Because we are simply building upon the previous graph made with only the points, we can also use this shortened approach, which further demonstrates that we are simply adding layers.

(plot_ts_points_lines_p8_2<- plot_ts_points +
  geom_line())

Now it is a little easier to see the patterns through time. We can see that Secchi depth varies seasonally, generally with low values in rainy winter months and high values in dry summer months. Note there is a gap in the time series in 2021 to reflect a missing value.

7.4.1 Your Turn

Make a similar time series plot of Secchi depth for station D7 (use wqdata_D7 as the data set). How does Secchi compare between the two stations?

Code
(plot_ts_points_lines_d7 <- ggplot(data = wqdata_d7, aes(x = Date, y = Secchi)) +
  geom_point()+
  geom_line())

Secchi depth is generally much lower at D7 than P8, indicating higher turbidity at D7.

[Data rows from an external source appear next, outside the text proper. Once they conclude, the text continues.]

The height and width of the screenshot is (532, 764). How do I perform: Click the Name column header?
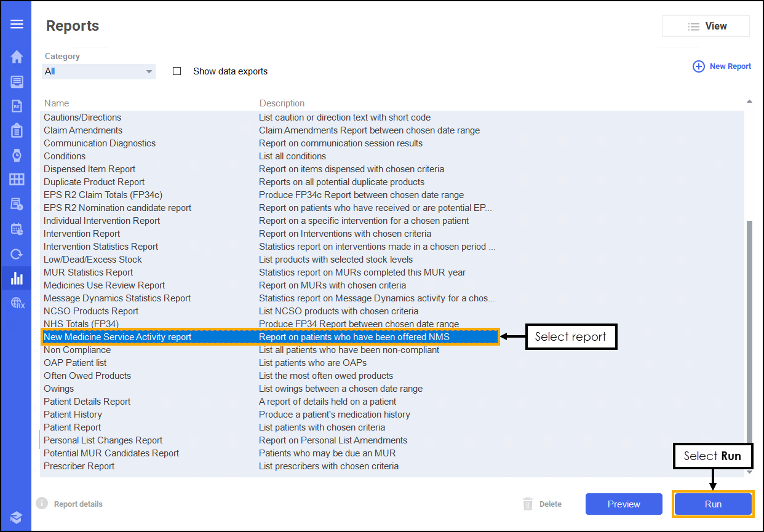tap(57, 103)
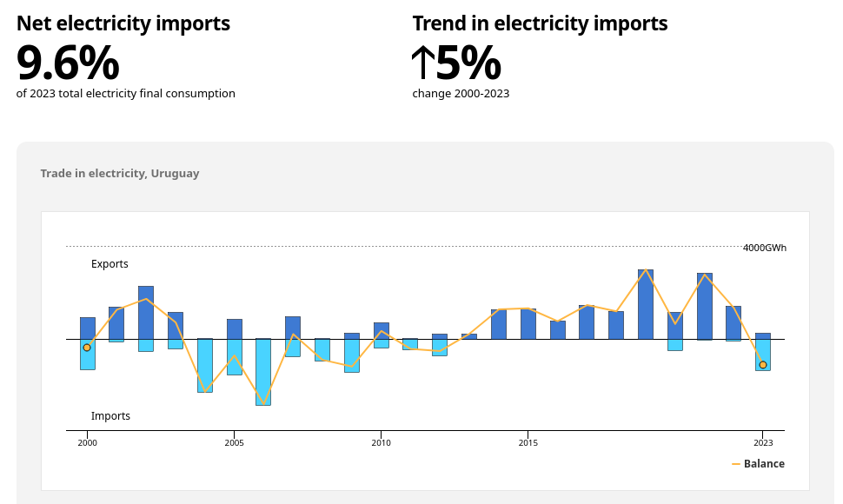This screenshot has width=843, height=504.
Task: Click the 2023 x-axis year label
Action: point(763,442)
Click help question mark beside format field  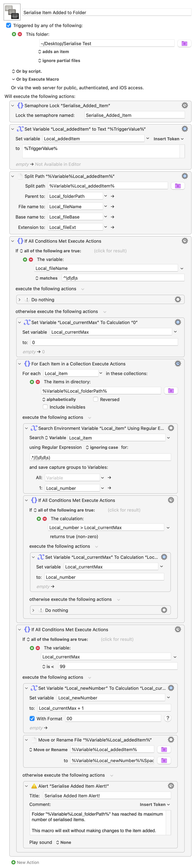point(167,718)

7.5 Multiple time series per plot

We can plot multiple time series on the same graph in order to more easily compare them. We will plot Secchi for P8 and D7 together.

To include both stations as separate lines, we use group = Station. To get different colors for the points and lines by station, we include color = Station within each geom. These are just default colors. We will see how to specify our own colors later.

#time series plot with connecting lines for both stations
(plot_ts_points_lines_two <- ggplot(data = wqdata, aes(x = Date, y = Secchi, group = Station)) +
  geom_point(aes(color = Station))+
  geom_line(aes(color = Station)))

This plot clearly shows what we noted above in the individual plots of Secchi depth, namely that Secchi depth is generally much higher at P8 than D7.

7.6 Scatterplots

Next, let’s make a scatterplot. These plots are great for looking at relationships between pairs of continuous variables. As an example, we will plot dissolved organic carbon against total organic carbon. We will go back to using the dataset with both stations.

(plot_scatter <- ggplot(data = wqdata, aes(x = DOC, y = TOC)) +
  geom_point()
)

There appears to be a strong relationship between these two variables. Let’s add a trend line. As with the time series plot, we are building layers. However, we are not simply adding lines to connect the points, so we aren’t using geom_line(). To plot a trend line, we use geom_smooth(). There are various smooths we could apply, so we need to specify what we want. In this case, we use a linear model (LM). By default, a 95% confidence interval (dark gray) is added around the trend line (blue).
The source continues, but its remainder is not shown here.